=== Working data ===

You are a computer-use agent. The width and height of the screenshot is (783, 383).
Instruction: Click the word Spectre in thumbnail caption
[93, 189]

===
=== Working data ===

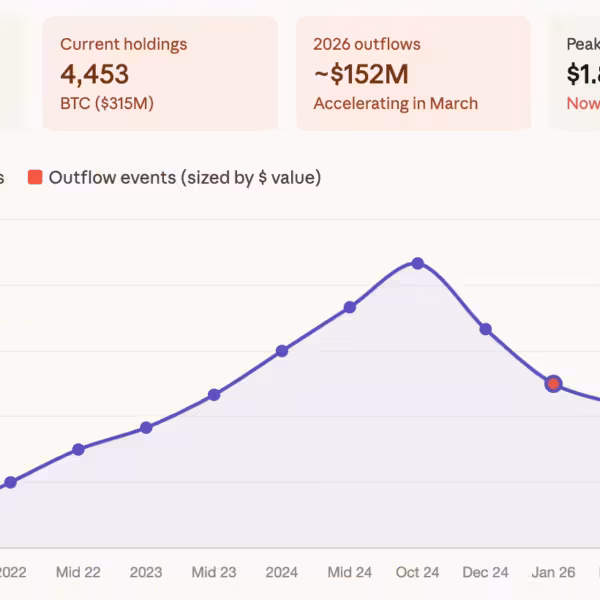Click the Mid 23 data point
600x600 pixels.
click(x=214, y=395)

===
=== Working data ===

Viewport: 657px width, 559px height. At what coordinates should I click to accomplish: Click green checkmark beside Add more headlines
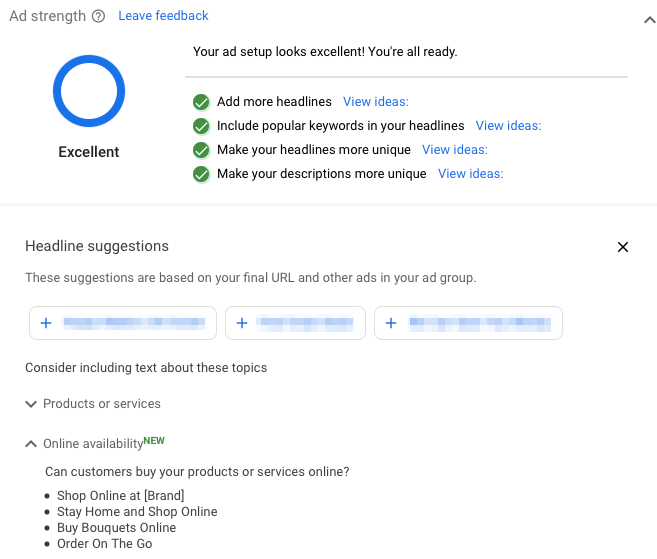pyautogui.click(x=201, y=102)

===

● What you will do: Echo the stretch of material from the line containing "Click the Mid 23 data point" through the line containing "click(x=214, y=395)", leaving out the pictures.

● Complete output:
Click the Mid 23 data point
600x600 pixels.
click(x=214, y=395)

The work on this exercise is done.